## Start Reading text
# Uber Strike ratings



## Clifford Chong (May 3, 2015)

Has anyone worked while the strike was going on (from 10/16 to 10/18) and suddenly noticed that your ratings went way down?

I took about 14 trips and my daily rating was 3.0. Had done absolutely nothing wrong. No drama, no scene, I was at my best mood, and there couldn't possibly had been anybody who held a serious grudge against me. No sugarcoating either....

I have a hunch that this is due to some of the Uber protesters posing as riders who are giving away bad ratings to any driver who are working during the strike. Idk how else I could explain it because my ratings were perfect before this strike happened.

Since there's 1 more day until the strike ends, will it be wise to not work so the protesters who are posing as riders won't lower my rating? I feel like they're giving bad ratings because it seems more effective then to simply cancel requests. Another thing is the number of minimum fares. I had maybe 3 people who only wanted to move a couple blocks away from their pick-up location so they won't have to pay much just to give drivers the rating they want us to receive.


----------



## itsablackmarket (May 12, 2015)

It's because riders are hearing about the strike in the news and now have animosity against all Uber drivers. You would think they would be grateful that you're not participating, but that's not the kind of logic you're going to find with the taxi hating crowd. I love the irony..


----------



## Realityshark (Sep 22, 2014)

It's a shame you didn't participate in the strike. It would be wonderful irony if you got deactivated.
## End Reading text
## Start Data
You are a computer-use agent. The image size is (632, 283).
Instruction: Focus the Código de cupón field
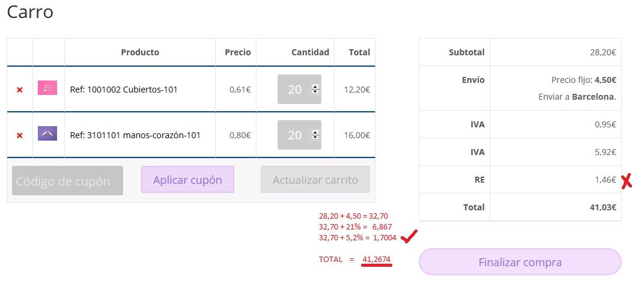[67, 181]
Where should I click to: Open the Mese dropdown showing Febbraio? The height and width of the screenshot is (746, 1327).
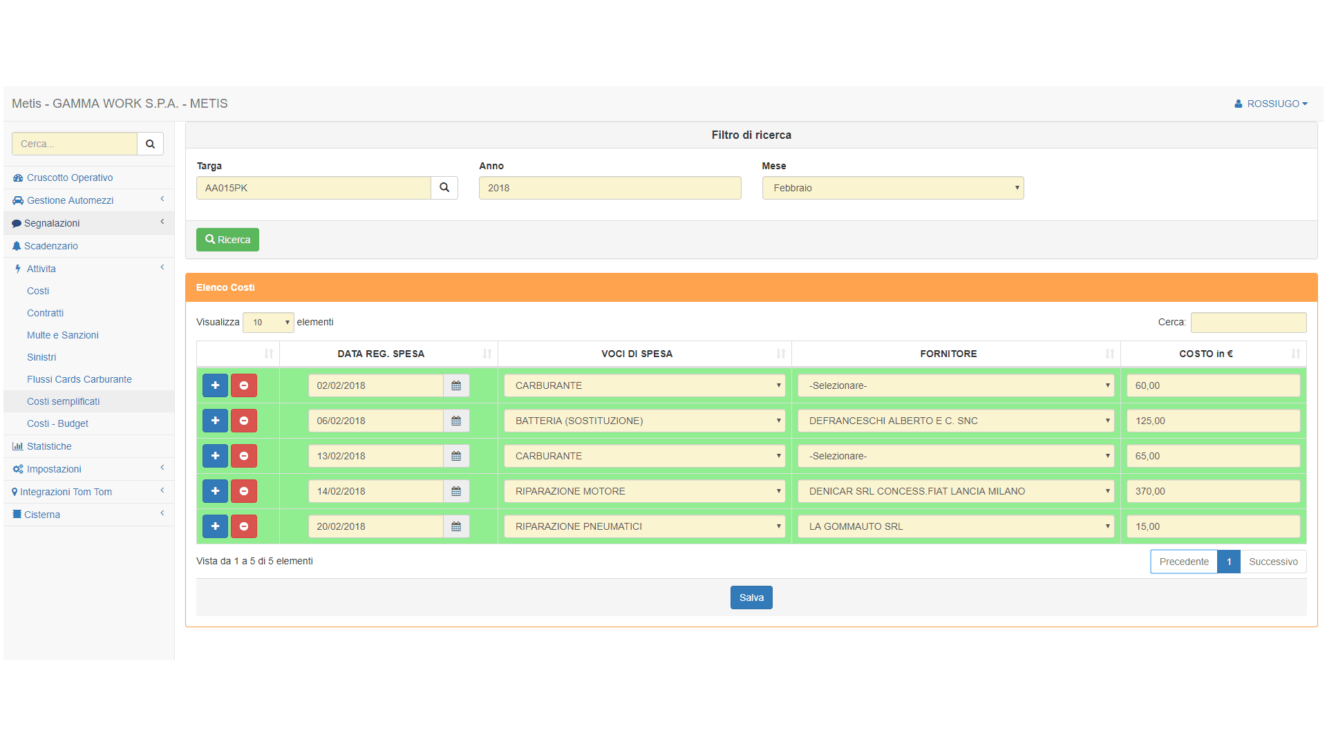tap(892, 188)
## End Data
**Requirements**
1: Rewrite the forum thread on Uber strike ratings starting at "## itsablackmarket (May" and ending at "(Sep 22, 2014)", switching "animosity" to "resentment".
2: Answer these questions from the forum thread on Uber strike ratings:
(a) What dates does the first post give for the strike?
(b) About how many trips did Clifford Chong take, and what was his daily rating?
(c) According to itsablackmarket, where are riders hearing about the strike?
3: Please write the next part of the forum thread on Uber strike ratings, beginning after its final sentence.

**Answers below**
1:
## itsablackmarket (May 12, 2015)

It's because riders are hearing about the strike in the news and now have resentment against all Uber drivers. You would think they would be grateful that you're not participating, but that's not the kind of logic you're going to find with the taxi hating crowd. I love the irony..


----------



## Realityshark (Sep 22, 2014)

2:
(a) From 10/16 to 10/18.
(b) About 14 trips, with a daily rating of 3.0.
(c) In the news.

3:
----------



## Clifford Chong (May 3, 2015)

Realityshark said:


> It's a shame you didn't participate in the strike. It would be wonderful irony if you got deactivated.


I don't have the luxury of sitting around and doing nothing for a whole day. If I knew from the beginning that this "strike" will accomplish anything that would make Ubering a much better experience, then I would happily participate but
frankly, it's not going to.

And my 1 day rating went up to 4.5. So yeah, maybe I did manage to pick up a couple of decent people. I have yet to receive a warning from Uber so I don't need to worry about deactivation knowing that I'm doing just fine to get by.


----------



## SneakyPete (Sep 24, 2015)

Clifford Chong said:


> I don't have the luxury of sitting around and doing nothing for a whole day. If I knew from the beginning that this "strike" will accomplish anything that would make Ubering a much better experience, then I would happily participate


You can't have it both ways ! Either you are able to take a day off or you are not, but to initially say you cant but then you can sounds really silly.


----------



## JLA (Mar 26, 2015)

Clifford Chong said:


> I don't have the luxury of sitting around and doing nothing for a whole day. If I knew from the beginning that this "strike" will accomplish anything that would make Ubering a much better experience, then I would happily participate but
> frankly, it's not going to.
> 
> And my 1 day rating went up to 4.5. So yeah, maybe I did manage to pick up a couple of decent people. I have yet to receive a warning from Uber so I don't need to worry about deactivation knowing that I'm doing just fine to get by.


Scab!!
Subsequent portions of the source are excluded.